Norilsk est connu aussi pour le soulèvement des détenus quelques mois après la mort de Staline, en 1953. Ce fut la révolte la plus longue – du   26 mai au 4 août – et la plus importante de l’histoire du Goulag. Elle fut menée principalement par des « politiques », surtout des Baltes et des Polonais. La répression fut violente : une centaine (ou 200 ?) de détenus furent fusillés. Peut-être beaucoup plus.

En 1956, le camp fut supprimé, mais la ville continua de se développer du fait d’une politique de hauts salaires mise en place pour attirer la main d’œuvre. Un combinat continua l’exploitation des ressources minières. A la chute du communisme, il fut racheté par un oligarque et devint entreprise privée sous le nom de Norilsk Nickel. Actuellement, c’est la premiere entreprise mondiale produisant du nickel et des platinoïdes. Etant donné les conditions climatiques, et malgré les salaires plus hauts que dans le reste du pays, la ville se dépeuple progressivement. Elle compte encore actuellement 176 000 habitants.

Norilsk a un statut de ville fermée. Personne ne peut y aller sans une autorisation du FSB que Caryl Ferey, envoyé à Norilsk par sa maison d’édition, a obtenue. Il s’y rendit à contrecoeur et finalement fut emballé par l’expérience, qui ne dura que quelques jours. Dans le petit ouvrage, Norilsk, il raconte ce séjour et les rencontres qu’il fit dans cette ville. Ce qui lui donna l’idée d’écrire un roman policier en utilisant comme personnages les amis qu’il s’était faits là-bas.

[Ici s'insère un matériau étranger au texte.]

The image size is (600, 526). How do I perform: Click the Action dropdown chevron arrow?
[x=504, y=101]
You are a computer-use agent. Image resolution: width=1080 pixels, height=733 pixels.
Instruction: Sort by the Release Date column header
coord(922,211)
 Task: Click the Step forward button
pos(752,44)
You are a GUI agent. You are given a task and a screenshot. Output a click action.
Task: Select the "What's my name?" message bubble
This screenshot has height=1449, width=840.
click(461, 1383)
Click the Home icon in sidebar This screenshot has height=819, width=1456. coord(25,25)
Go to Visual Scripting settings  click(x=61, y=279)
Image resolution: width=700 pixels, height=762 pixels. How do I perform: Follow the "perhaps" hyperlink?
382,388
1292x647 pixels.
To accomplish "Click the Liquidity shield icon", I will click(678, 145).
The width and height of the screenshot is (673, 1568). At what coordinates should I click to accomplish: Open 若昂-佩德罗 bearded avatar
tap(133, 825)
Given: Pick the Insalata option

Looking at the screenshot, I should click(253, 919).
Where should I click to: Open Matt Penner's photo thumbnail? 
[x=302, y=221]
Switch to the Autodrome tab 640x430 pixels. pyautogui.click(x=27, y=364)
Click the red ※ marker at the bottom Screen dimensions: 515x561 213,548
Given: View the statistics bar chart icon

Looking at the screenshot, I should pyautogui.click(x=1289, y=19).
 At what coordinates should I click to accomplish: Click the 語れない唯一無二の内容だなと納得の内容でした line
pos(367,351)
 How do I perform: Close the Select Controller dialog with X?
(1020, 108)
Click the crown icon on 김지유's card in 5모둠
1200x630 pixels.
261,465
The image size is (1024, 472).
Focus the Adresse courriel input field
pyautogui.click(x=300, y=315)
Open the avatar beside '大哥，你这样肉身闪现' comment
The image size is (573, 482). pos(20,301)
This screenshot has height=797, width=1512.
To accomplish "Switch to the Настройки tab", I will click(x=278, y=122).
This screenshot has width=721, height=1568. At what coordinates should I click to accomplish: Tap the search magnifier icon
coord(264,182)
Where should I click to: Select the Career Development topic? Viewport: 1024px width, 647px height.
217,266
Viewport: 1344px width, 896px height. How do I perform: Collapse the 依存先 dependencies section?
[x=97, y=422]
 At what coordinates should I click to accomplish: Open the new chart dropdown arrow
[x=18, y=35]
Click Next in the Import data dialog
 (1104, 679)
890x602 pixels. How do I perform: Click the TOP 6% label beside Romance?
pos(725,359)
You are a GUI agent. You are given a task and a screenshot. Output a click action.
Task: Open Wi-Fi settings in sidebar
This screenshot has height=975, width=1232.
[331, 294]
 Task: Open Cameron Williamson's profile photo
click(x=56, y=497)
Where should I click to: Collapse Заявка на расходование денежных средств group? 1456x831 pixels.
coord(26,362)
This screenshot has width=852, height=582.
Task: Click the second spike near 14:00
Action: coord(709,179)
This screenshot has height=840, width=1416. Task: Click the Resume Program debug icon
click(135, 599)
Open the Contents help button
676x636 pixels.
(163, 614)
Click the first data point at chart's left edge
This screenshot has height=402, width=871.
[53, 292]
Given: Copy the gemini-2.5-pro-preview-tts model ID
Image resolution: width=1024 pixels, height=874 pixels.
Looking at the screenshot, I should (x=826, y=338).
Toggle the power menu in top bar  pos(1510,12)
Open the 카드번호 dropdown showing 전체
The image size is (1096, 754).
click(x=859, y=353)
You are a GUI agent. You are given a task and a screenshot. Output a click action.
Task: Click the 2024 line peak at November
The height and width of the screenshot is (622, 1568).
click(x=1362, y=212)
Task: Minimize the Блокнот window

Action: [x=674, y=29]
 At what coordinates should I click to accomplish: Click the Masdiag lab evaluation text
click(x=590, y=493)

Je ne porterai pas de jugement sur le roman policier en tant que tel. Mais ce qui m’intéressait était de voir ce qu’était devenue une ville du Goulag. Si le centre, composé d’immeubles d’architecture stalinienne, tient le coup, les immeubles autour ont été construits sur le permafrost et le lent dégel de celui-ci entraine l’affaissement de nombreux édifices. L’envol du toit d’un immeuble est d‘ailleurs le point de départ de l’histoire policière. Les services sont maigres et inefficaces, il y a peu de boutiques. Mais beaucoup de tuyaux surélevés qui quadrillent la ville. Et comme dans de nombreuses autres villes de Russie, le nettoyage des vieux sites industriels n’a pas été fait et les débris sont restés, renforçant l’ambiance sinistre de la ville.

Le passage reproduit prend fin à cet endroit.